── EXCERPTED DATA

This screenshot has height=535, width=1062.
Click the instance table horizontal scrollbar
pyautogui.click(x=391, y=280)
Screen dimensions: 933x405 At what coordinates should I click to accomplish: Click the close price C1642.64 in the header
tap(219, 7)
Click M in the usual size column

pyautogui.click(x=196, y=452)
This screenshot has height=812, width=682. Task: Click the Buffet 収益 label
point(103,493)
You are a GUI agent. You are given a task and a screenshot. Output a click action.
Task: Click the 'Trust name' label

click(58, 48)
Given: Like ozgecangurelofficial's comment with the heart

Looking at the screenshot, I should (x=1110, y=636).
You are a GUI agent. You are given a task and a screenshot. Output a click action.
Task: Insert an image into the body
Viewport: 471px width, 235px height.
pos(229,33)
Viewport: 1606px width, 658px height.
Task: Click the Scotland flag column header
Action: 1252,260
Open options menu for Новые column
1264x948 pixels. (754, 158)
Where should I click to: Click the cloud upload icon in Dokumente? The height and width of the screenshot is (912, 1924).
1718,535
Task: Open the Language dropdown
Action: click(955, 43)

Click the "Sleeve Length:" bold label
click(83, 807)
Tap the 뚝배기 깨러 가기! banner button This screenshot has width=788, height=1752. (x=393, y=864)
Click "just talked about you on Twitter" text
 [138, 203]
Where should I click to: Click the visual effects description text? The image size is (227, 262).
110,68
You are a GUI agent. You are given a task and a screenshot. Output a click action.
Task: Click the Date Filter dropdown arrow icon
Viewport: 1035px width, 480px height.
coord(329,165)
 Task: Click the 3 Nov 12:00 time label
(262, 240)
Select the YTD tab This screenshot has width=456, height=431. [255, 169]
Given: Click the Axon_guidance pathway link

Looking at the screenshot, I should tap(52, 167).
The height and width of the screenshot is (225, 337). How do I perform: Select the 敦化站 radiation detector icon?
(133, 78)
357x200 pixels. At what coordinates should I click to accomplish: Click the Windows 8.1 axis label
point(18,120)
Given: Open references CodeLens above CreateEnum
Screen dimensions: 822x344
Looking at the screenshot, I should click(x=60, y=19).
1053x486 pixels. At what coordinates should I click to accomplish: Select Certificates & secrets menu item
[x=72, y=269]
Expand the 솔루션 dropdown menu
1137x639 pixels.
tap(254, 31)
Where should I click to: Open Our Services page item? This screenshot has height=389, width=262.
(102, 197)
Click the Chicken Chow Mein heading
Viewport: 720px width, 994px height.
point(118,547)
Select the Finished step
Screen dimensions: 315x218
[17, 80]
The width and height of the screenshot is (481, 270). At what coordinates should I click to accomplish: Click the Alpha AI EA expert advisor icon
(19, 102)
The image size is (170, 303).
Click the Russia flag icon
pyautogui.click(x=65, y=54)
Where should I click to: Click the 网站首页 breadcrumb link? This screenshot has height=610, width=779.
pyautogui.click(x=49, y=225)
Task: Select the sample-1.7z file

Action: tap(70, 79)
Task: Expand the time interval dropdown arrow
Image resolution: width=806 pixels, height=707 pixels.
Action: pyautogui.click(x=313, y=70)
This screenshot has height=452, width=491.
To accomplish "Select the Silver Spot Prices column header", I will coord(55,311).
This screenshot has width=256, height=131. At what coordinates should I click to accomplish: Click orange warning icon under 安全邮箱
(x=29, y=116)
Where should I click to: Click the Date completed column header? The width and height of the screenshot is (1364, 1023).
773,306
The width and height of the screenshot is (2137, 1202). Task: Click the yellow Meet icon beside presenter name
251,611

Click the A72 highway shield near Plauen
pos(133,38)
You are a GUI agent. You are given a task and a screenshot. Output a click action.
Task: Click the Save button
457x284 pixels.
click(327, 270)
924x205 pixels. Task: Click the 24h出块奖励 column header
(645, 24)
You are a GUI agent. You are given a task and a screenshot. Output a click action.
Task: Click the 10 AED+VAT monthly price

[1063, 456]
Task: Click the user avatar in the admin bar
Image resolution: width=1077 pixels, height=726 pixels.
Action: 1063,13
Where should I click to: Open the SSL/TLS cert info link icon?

────

PROBLEM TO SOLVE: Your task is to set down only the lines that run from the opening of the listing to the line with "Task: Insert an image into the body", both ends included, each unchanged.

EXERCISE RESPONSE:
This screenshot has height=535, width=1062.
Click the instance table horizontal scrollbar
pyautogui.click(x=391, y=280)
Screen dimensions: 933x405 At what coordinates should I click to accomplish: Click the close price C1642.64 in the header
tap(219, 7)
Click M in the usual size column

pyautogui.click(x=196, y=452)
This screenshot has height=812, width=682. Task: Click the Buffet 収益 label
point(103,493)
You are a GUI agent. You are given a task and a screenshot. Output a click action.
Task: Click the 'Trust name' label

click(58, 48)
Given: Like ozgecangurelofficial's comment with the heart

Looking at the screenshot, I should (x=1110, y=636).
You are a GUI agent. You are given a task and a screenshot. Output a click action.
Task: Insert an image into the body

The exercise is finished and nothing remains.